Attempted solution #2
builder = SparkSession.builder
builder = builder.config("spark.jars.packages", "org.apache.hadoop:hadoop-aws:2.8.5,org.apache.hadoop:hadoop-common:2.8.5,com.amazonaws:aws-java-sdk-s3:1.10.6")
builder = builder.config("spark.hadoop.fs.s3a.aws.credentials.provider", "org.apache.hadoop.fs.s3a.TemporaryAWSCredentialsProvider")
builder = builder.config("spark.hadoop.fs.s3a.impl", "org.apache.hadoop.fs.s3a.S3AFileSystem")

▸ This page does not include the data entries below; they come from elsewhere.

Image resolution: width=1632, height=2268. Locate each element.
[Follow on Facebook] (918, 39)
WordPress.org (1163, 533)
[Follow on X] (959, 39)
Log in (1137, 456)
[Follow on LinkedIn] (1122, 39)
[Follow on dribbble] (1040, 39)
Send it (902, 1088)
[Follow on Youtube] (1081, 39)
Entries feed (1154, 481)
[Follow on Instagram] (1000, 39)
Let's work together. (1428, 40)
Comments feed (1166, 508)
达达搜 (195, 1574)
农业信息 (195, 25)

builder = builder.config("spark.hadoop.fs.s3a.access.key", os.environ.get("AWS_ACCESS_KEY_ID"))
builder = builder.config("spark.hadoop.fs.s3a.secret.key", os.environ.get("AWS_SECRET_ACCESS_KEY"))

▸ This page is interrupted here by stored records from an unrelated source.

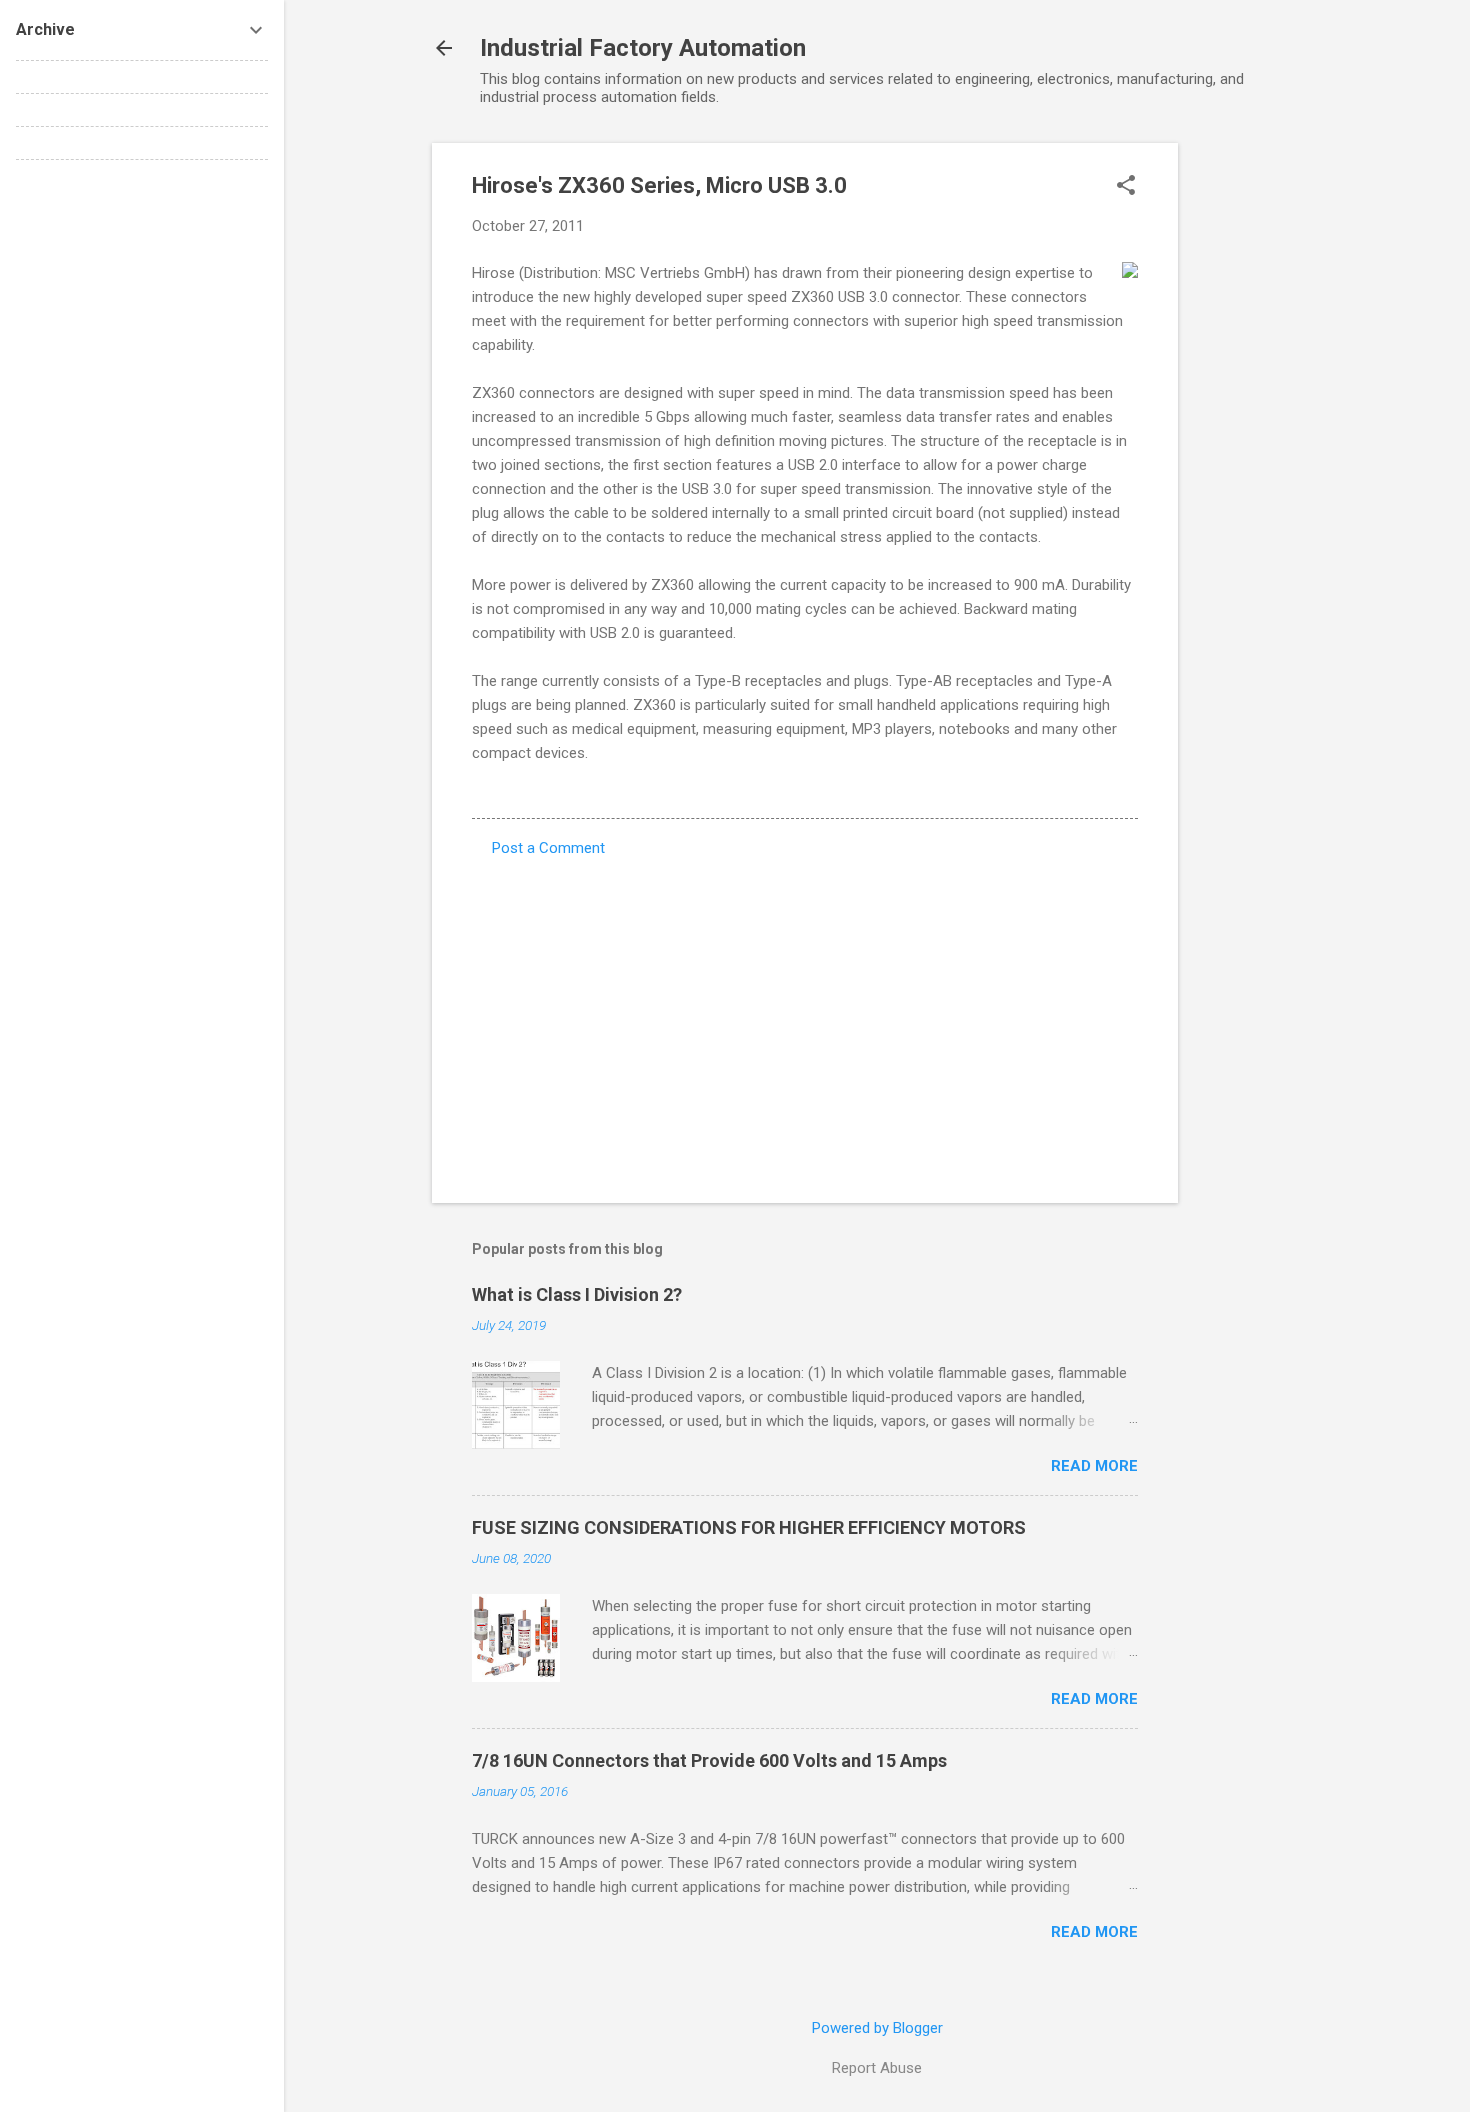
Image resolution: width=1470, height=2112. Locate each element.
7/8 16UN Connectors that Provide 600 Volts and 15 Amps (709, 1760)
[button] (1126, 187)
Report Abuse (877, 2068)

builder = builder.config("spark.hadoop.fs.s3a.session.token", os.environ.get("AWS_SESSION_TOKEN"))
- Instead of providing
jarsI use--packagesit installs the dependencies as well. However, I end up with the following error when trying to read from S3:
java.lang.IllegalAccessError: tried to access method org.apache.hadoop.metrics2.lib.MutableCounterLong.<init>(Lorg/apache/hadoop/metrics2/MetricsInfo;J)V from class org.apache.hadoop.fs.s3a.S3AInstrumentation
...
My research
- Spark uses s3a: java.lang.NoSuchMethodError
- NoClassDefFoundError: org/apache/hadoop/fs/StreamCapabilities while reading s3 Data with spark
- https://hadoop.apache.org/docs/r3.1.0/hadoop-aws/tools/hadoop-aws/troubleshooting_s3a.html#java.lang.NoSuchMethodError_referencing_an_org.apache.hadoop_class
From that, I conclude that my problem has to do with hadoop-aws dependencies. However, I'm having a problem checking this. The versions of Hadoop running with Spark are the same as the jars that I use when connecting and I'm providing all the dependencies.
- Any tools or commands to run for debugging this issue would be helpful.